European regulators are equally concerned. More than a year ago, the EU forced Apple to abandon its most-favored nation status with publishers. In the US case, most-favored nation status is a separate issue from price collusion. If the court were to rule that Apple’s most-favored nation status, specifically, amounted to an antitrust violation, that could have enormous implications in all content industries for how prices are set and whether new competitors can more easily emerge.

Fighting a much larger war

The issue, of course, wouldn’t end in Judge Cote’s courtroom, which may explain why Apple is letting this case go to court. The company may think it can win a more favorable ruling on appeal, which Apple would welcome, given the US and EU’s intensifying interest in doing away with most-favored nation clauses more generally.

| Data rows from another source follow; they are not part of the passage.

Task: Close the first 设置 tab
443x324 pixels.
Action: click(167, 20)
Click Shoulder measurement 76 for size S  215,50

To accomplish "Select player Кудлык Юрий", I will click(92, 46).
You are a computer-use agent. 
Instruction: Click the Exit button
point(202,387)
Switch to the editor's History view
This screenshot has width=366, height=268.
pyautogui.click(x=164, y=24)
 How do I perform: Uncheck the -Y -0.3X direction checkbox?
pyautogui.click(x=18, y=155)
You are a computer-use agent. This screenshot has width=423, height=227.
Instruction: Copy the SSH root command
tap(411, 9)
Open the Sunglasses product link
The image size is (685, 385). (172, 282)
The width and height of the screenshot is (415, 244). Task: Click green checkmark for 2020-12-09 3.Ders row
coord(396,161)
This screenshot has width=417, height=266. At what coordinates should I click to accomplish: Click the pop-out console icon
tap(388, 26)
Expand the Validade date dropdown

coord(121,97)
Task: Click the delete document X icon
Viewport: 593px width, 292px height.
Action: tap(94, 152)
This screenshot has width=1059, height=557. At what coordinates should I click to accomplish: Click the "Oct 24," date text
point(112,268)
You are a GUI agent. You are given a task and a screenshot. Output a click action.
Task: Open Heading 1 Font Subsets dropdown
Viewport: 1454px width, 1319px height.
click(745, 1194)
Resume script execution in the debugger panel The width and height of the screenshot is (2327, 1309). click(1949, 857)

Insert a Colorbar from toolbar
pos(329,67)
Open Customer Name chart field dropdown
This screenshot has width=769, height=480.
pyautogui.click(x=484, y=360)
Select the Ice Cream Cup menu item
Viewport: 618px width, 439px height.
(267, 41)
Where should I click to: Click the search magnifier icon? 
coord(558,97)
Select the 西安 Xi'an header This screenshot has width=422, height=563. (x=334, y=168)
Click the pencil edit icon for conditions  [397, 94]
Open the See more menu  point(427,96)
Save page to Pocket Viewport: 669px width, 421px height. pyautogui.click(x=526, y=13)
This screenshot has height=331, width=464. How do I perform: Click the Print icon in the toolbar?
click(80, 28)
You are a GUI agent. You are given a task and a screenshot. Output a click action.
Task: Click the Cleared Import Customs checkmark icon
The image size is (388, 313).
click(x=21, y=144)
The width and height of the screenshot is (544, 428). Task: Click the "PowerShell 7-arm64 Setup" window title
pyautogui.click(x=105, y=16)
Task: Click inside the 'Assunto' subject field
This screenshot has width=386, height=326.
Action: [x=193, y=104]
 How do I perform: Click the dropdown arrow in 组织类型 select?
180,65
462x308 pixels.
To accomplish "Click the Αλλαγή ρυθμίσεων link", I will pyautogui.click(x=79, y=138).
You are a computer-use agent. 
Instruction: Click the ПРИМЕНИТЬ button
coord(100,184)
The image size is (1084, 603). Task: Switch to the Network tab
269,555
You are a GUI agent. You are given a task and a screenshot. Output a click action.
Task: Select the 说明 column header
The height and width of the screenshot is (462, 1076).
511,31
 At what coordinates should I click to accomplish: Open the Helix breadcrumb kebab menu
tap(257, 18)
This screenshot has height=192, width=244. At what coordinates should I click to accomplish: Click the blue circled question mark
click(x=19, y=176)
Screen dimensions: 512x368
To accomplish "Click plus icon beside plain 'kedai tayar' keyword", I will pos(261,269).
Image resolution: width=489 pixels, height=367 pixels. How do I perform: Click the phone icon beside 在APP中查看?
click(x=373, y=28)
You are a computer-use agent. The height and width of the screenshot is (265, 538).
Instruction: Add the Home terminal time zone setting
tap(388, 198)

E-books, after all, are an insignificant portion of Apple’s media business, and it has not made much progress in winning market share from Amazon. The market, in any event, is changing rapidly as self-published authors and small publishers unseat the “big six” publishers. The average selling price of the top 25 best-selling e-books fell below $7 for the first time last month, with $1 titles by amateur authors topping the charts. It’s a whole different industry than the one that was negotiating with Apple in late 2009 and early 2010.

But Apple also sells music, movies, and TV shows, which are much larger industries where the big content producers remain dominant and can sell to an increasing set of competitors—from upstarts (Netflix, Spotify) to fellow tech giants (Google, Amazon). Even the content producers themselves are becoming retailers.

Those shifting dynamics threaten Apple’s dominance in the digital media business, and will affect its ability to enter other areas, like television, in the same it way it entered, say, music. The company, though, maintains enormous leverage through its base of customers who regularly purchase content on their Apple devices. That may help it maintain most-favored nation status in content deals—but only if the US courts say it can.